Quick, how many bytes make up the following line? No tricks, I promise.
Hello!
The correct answer is: 6. Or 7, if you want to be pedantic and include the newline, but let’s not.
This is simple enough; this page is encoded as UTF-8, which implies 8-bits per ASCII character, or a byte per character.
Let’s play again. How many bytes make up the following line?
Hello!!
Easy enough. 7. 7 characters, so 7 bytes.
$ echo -n 'Hello!!' | wc -c
$ 7
One more time. What about the next line?
Hеllo!!!
Did you guess 8? Or perhaps you realized I was trying to trick you.
Well, I was trying to trick you.
The correct answer is… 9! 9 bytes.
Don’t believe me? Go ahead and copy it from this page, and run a quick check:
$ echo -n 'Hеllo!!!' | wc -c
$ 9
Huh?? Where’d that extra byte come from? Well, the truth is, there’s an imposter in that line.

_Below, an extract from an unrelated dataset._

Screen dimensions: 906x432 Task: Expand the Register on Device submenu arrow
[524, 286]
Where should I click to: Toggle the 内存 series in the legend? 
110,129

That’s right, it was the ol' UTF-8 Cryillic ‘е’ trick. No one ever expects U+0435. If it’s your first time encountering this, a brief explanation: yes, UTF-8 is one-byte-per-character for the first 128 characters, correlating perfectly to traditional ASCII. But the full Unicode standard, which UTF-8 encodes, includes 143,859 characters as of version 13.0. To represent the full spectrum, UTF-8 must use multiple bytes for some characters (technically, most characters). It just so happens that this vast range of characters includes some look-alikes, like your friendly neighborhood 1-byte ASCII “e” and your less-loved but still friendly 2-byte Cryillic “е”.
UTF-8 uses one to four bytes to encode each Unicode code point.